● DESCRIÇÃO DA TAREFA
No texto sobre o Banco Central chinês, por quais meios o presidente da instituição espera que a China cumpra seus objetivos? Liste todos.

China pode cumprir metas econômicas sem estímulos monetários, diz Banco Central

A China pode cumprir as suas metas econômicas em 2016, ano em que o governo prevê um crescimento entre 6,5% e 7%, sem recorrer a estímulos monetários, disse hoje (12) o presidente do Banco Central chinês, Zhou Xiaochuan.

"Neste momento não há necessidade de estímulos na política monetária", afirmou em entrevista à imprensa. Ele acrescentou que a entidade que dirige tem margem para flexibilizar as suas medidas se houver mudanças nos mercados internacionais.

Segundo Xiaochuan, os objetivos econômicos da China são previsões que se baseiam na trajetória prévia do país e no seu potencial de crescimento.

O presidente do Banco Central chinês espera que o gigante asiático cumpra os seus objetivos melhorando o mercado interno, aumentando o consumo, eliminando a capacidade de produção industrial "obsoleta" e por meio da inovação, mas sem grandes estímulos.

A economia chinesa cresceu em 2015 ao ritmo mais lento desde 1990 (6,9%). O país tem experimentado uma fuga de capital diante do abrandamento econômico e que terá resultado na desvalorização da moeda.

● INFORMAÇÕES EXTRAÍDAS
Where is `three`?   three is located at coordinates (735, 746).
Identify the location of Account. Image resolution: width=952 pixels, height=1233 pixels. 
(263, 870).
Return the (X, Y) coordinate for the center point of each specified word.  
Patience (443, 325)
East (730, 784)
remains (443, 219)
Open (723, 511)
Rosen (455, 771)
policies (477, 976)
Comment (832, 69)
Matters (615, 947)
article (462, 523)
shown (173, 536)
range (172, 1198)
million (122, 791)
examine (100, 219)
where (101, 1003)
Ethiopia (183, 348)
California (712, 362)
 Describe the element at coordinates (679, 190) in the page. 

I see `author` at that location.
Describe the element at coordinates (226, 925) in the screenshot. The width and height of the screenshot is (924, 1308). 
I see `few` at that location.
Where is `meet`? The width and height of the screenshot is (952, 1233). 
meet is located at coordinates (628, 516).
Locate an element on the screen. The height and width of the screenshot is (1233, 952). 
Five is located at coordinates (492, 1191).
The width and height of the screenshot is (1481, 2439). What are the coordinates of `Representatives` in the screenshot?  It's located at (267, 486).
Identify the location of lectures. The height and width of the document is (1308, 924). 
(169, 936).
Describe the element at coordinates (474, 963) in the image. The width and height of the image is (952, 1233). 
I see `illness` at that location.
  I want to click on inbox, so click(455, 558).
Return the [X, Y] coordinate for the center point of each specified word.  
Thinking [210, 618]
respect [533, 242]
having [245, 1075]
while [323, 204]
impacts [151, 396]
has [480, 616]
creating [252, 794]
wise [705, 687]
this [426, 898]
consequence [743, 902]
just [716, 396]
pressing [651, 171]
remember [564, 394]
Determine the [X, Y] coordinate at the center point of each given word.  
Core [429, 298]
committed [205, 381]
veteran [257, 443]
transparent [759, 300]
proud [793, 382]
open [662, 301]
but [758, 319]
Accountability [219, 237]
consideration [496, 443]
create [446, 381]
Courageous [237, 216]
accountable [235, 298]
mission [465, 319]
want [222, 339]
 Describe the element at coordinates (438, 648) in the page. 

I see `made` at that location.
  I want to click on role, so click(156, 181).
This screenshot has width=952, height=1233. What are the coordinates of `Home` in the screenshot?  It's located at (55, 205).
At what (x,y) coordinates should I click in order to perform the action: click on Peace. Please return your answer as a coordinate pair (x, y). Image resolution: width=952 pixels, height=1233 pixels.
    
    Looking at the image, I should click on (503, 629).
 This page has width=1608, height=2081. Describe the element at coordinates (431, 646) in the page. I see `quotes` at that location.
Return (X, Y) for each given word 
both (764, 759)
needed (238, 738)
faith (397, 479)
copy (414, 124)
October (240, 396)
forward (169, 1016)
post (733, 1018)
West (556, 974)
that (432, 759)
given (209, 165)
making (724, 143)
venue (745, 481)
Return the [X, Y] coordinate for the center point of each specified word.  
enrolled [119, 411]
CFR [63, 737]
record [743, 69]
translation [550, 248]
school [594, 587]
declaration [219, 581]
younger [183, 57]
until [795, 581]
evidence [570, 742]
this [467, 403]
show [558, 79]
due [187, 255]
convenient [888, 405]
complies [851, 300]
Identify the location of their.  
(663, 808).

● TAREFA CONCLUÍDA
- Melhorando o mercado interno
- Aumentando o consumo
- Eliminando a capacidade de produção industrial "obsoleta"
- Por meio da inovação